In an action, inter alia, to recover damages for personal injuries, the plaintiffs appeal from an order of the Supreme Court, Nassau County (Mahon, J.), entered December 9, 2009, which granted the motion of the defendant Long Beach City School District for summary judgment dismissing the complaint insofar as asserted against it and denied, as academic, their cross motion to strike the answer of the defendant Long Beach City School District or to preclude it from asserting certain defenses based upon spoliation of evidence.

Ordered that the order is reversed, on the law, with costs, the motion of the defendant Long Beach City School District for summary judgment dismissing the complaint insofar as asserted against it is denied, and the matter is remitted to the Supreme Court, Nassau County, for determination of the cross motion on the merits.

While attending school in the Long Beach City School District (hereinafter the school district), the infant plaintiff allegedly was injured when a window shade fell and struck him in the head and eye. The plaintiffs commenced the instant action to recover damages for personal injuries based on the defendants’ negligence asserting, inter alia, theories of liability based on premises liability and negligent supervision.

*1023After joinder of issue and discovery, the school district moved for summary judgment dismissing the complaint insofar as asserted against it, and the plaintiffs cross-moved, pursuant to CPLR 3126, to strike the school district’s answer or to preclude them from asserting certain defenses based upon spoliation of evidence. The Supreme Court granted the school district’s motion and denied the plaintiffs’ cross motion as academic. The plaintiffs appeal. We reverse.

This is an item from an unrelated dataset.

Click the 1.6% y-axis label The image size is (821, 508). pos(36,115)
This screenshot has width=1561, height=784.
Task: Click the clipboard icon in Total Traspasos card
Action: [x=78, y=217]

Here, while the school district met its prima facie burden of proof of affirmatively demonstrating its entitlement to judgment as a matter of law (see Winegrad v New York Univ. Med. Ctr., 64 NY2d 851, 853 [1985]; Alvarez v Prospect Hosp., 68 NY2d 320 [1986]), in opposition, the plaintiffs raised triable issues of fact with respect to, inter alia, whether the school district negligently supervised the infant plaintiff and his classmates and whether the school district had actual or constructive notice of the defective condition (see Kandkhorov v Pinkhasov, 302 AD2d 432 [2003]; Perez v 655 Montauk, LLC, 81 AD3d 619 [2011]; Giulini v Union Free School Dist. #1, 70 AD3d 632 [2010]). Resolving questions of credibility, determining the accuracy of witnesses, and reconciling the testimony of witnesses are for the trier of fact (see Republic Long Is., Inc. v Andrew J. Vanacore, Inc., 29 AD3d 665 [2006]; Harty v Kornish Distribs., 119 AD2d 729 [1986]).

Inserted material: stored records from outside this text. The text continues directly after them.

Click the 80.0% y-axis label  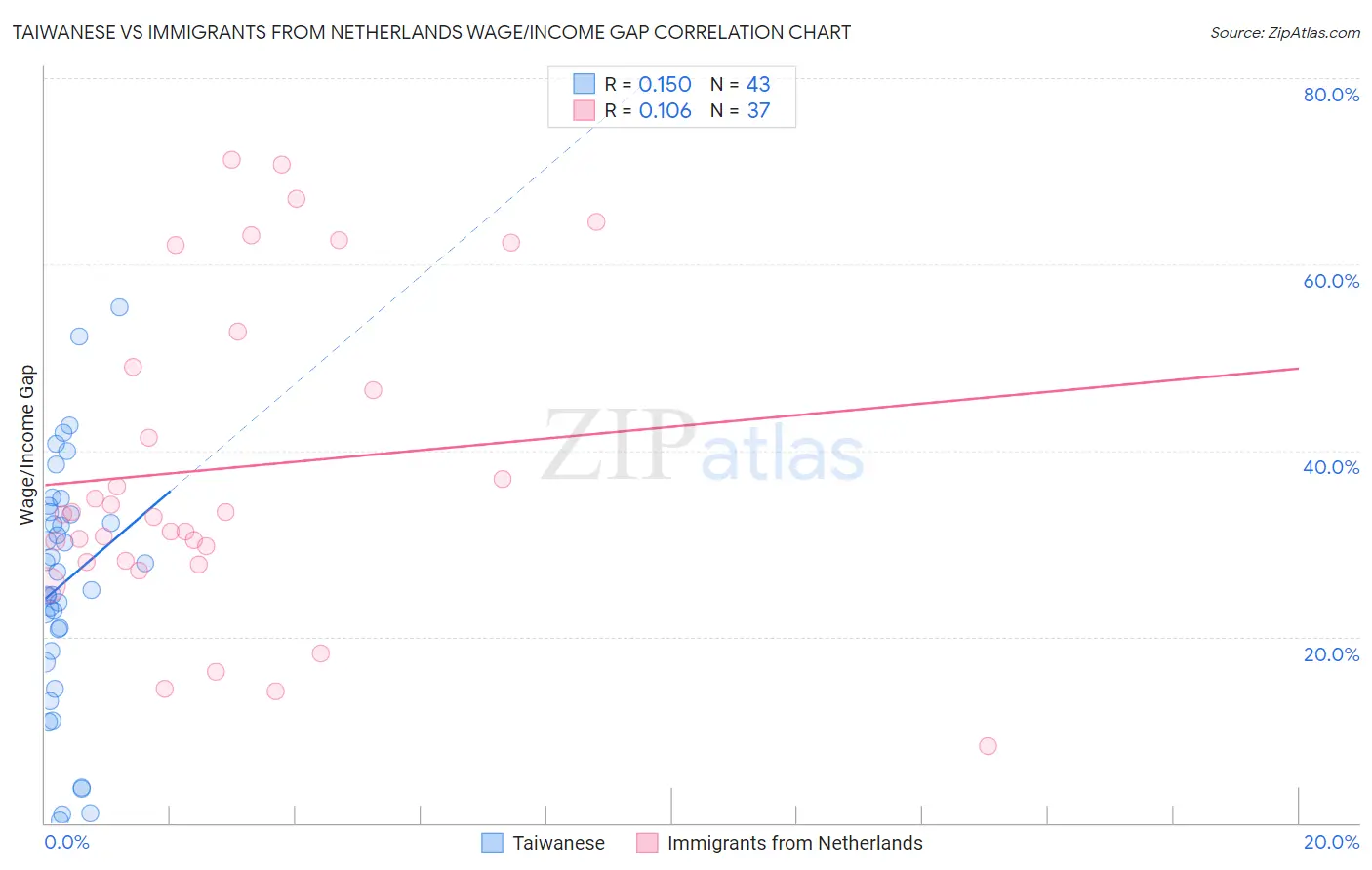1331,95
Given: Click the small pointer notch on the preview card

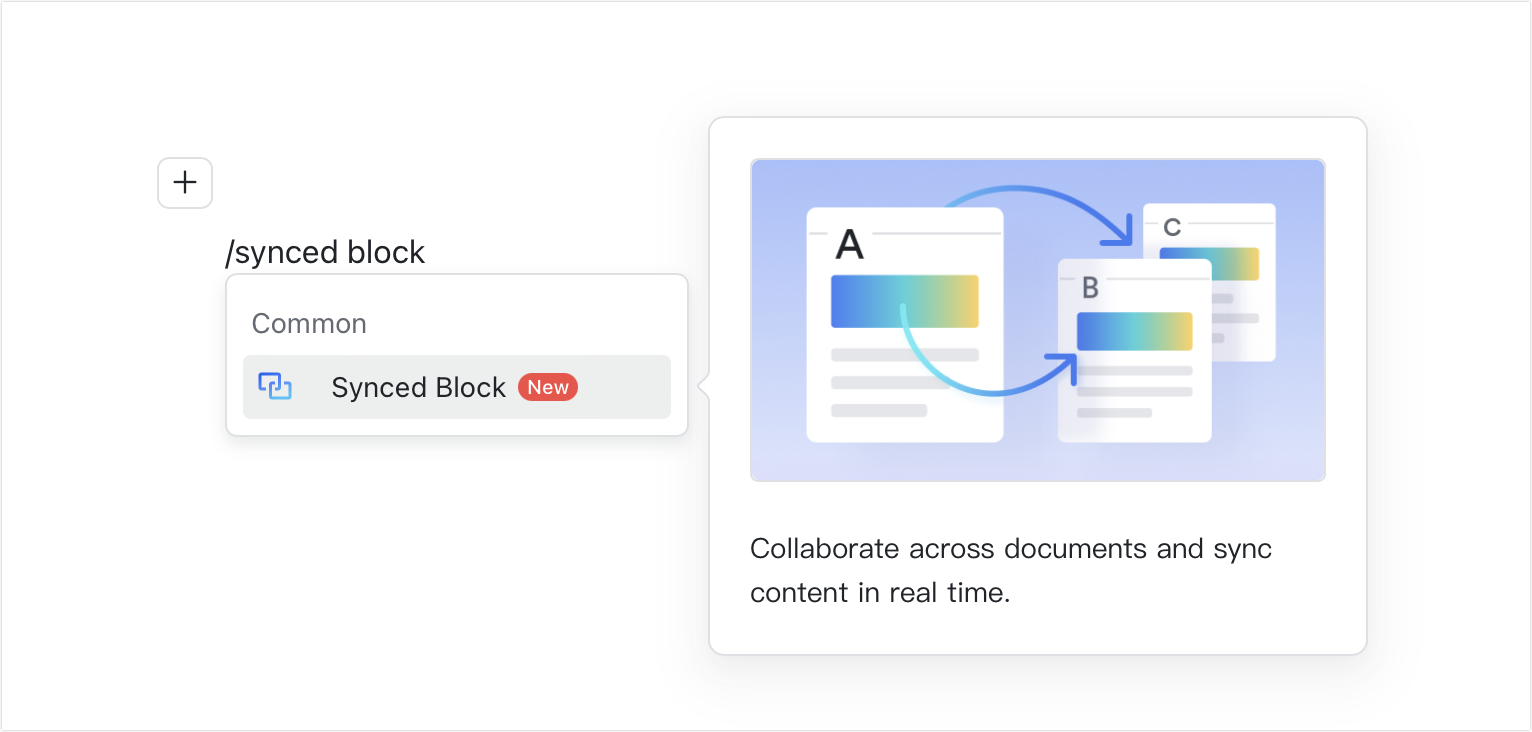Looking at the screenshot, I should point(700,386).
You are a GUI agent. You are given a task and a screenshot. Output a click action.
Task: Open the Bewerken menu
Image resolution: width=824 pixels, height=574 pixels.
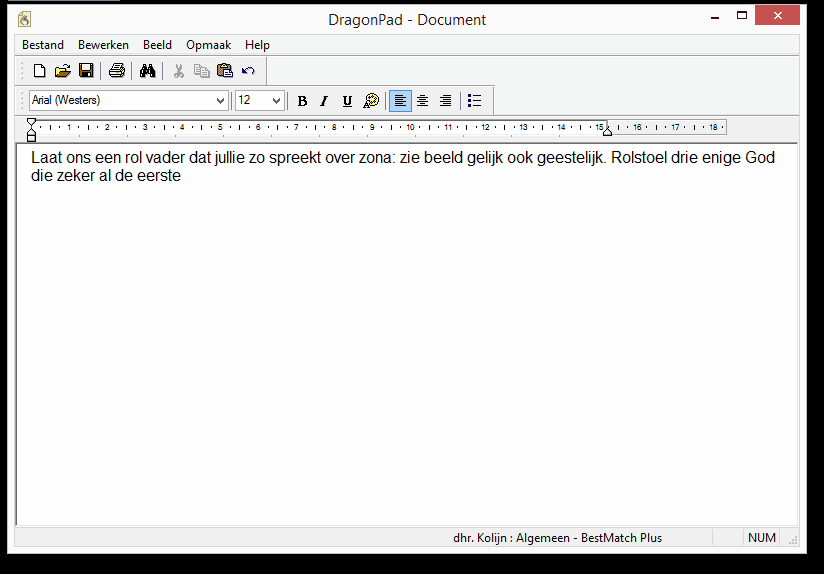pos(103,45)
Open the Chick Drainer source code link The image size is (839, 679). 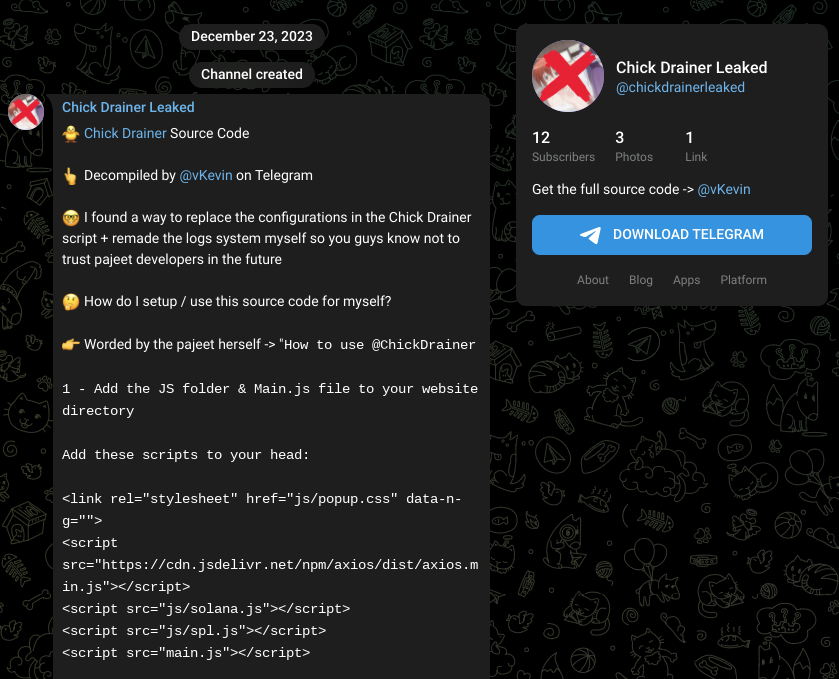click(126, 133)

While it is unclear whether the school district negligently lost or intentionally destroyed key evidence (see Denoyelles v Gallagher, 40 AD3d 1027 [2007]; Baglio v St. John’s Queens Hosp., 303 AD2d 341, 342-343 [2003]), it is uncontested that the school district is unable to locate the window shade, the very instrumentality giving rise to the infant plaintiffs injuries. However, because the determination of spoliation sanctions is within the broad discretion of the trial court (see lamiceli v General Motors Corp., 51 AD3d 635 [2008]; Barnes v Paulin, 52 AD3d 754 [2008]; Dennis v City of New York, 18 AD3d 599 [2005]), the matter must be remitted to the Supreme Court, Nassau County, for its determination of the cross motion on the merits (see American Fedn. of School Adm’rs, AFL-CIO v Council of Adm’rs & Supervisors, 266 AD2d 417, 418 [1999]; Polera Bldg. Corp. v New York School Constr. Auth., 262 AD2d 295 [1999]).

The parties’ remaining contentions are without merit.

Accordingly, the Supreme Court improperly granted the school district’s motion for summary judgment and improperly denied the plaintiffs’ cross motion as academic. Covello, J.E, Hall, Lott and Cohen, JJ., concur.